The answer must be an exact copy of the lines from the one containing "This screenshot has height=786, width=1256." through the end of the records, with the pictures left out.

---------- INFORMATION SHOWN ----------

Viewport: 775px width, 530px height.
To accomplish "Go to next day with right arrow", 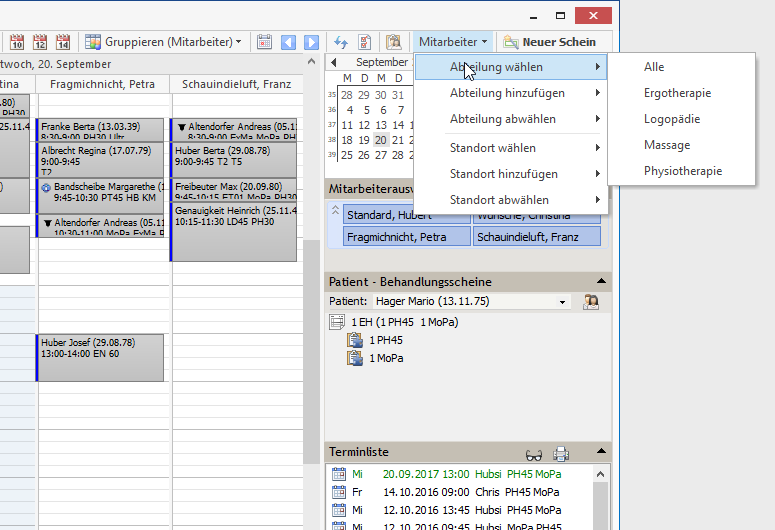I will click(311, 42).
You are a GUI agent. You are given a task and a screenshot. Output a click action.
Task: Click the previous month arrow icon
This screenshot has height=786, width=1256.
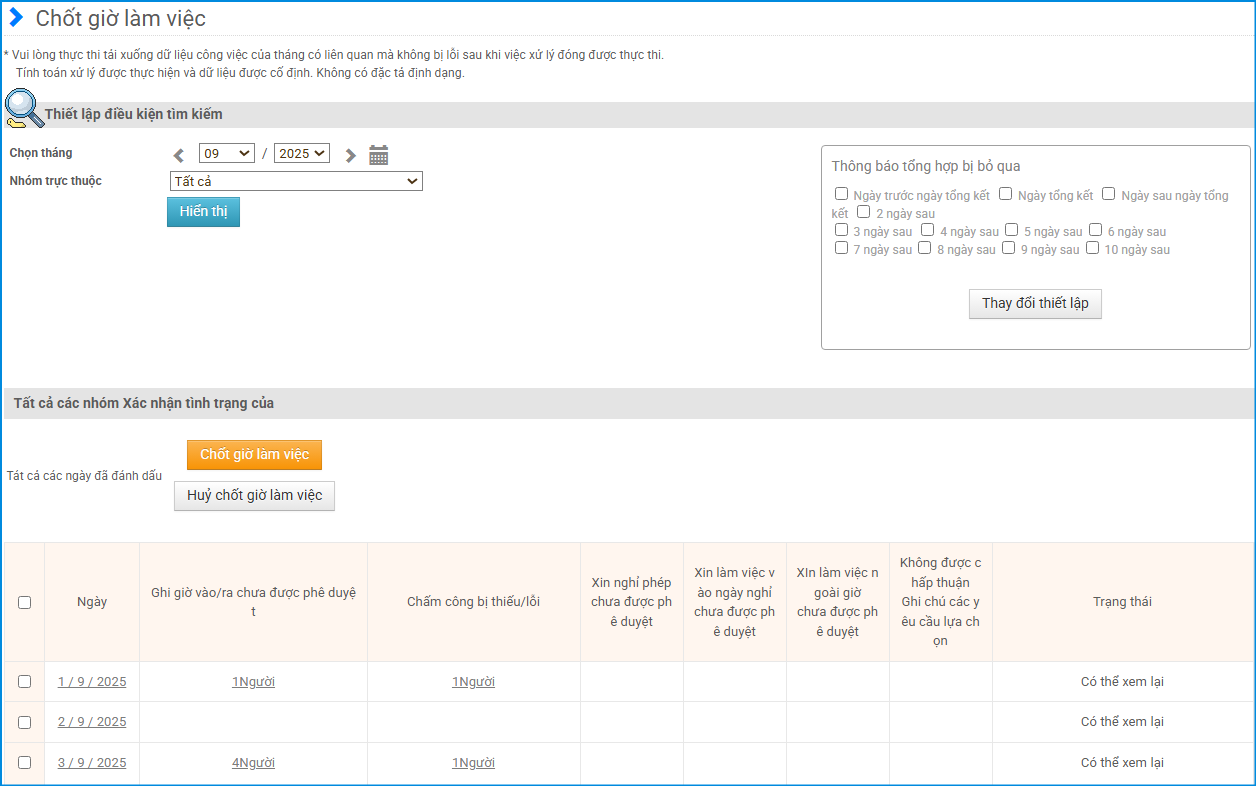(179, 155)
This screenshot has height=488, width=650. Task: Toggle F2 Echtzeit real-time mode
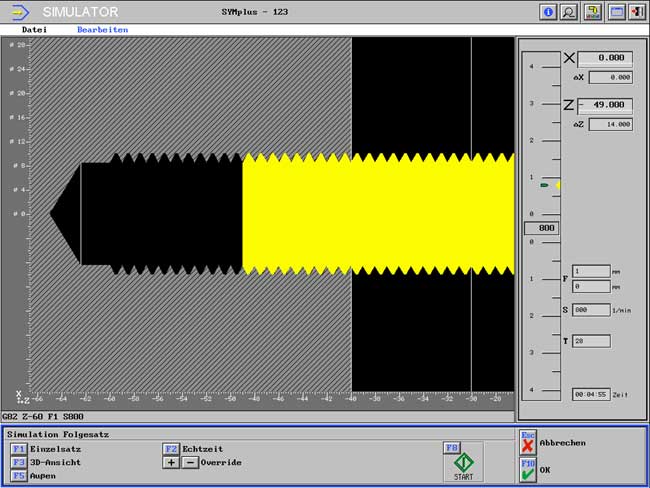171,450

----------

**ANSWER SPACE**.
This screenshot has height=786, width=1256.
(179, 155)
This screenshot has height=488, width=650. Task: Toggle F2 Echtzeit real-time mode
171,450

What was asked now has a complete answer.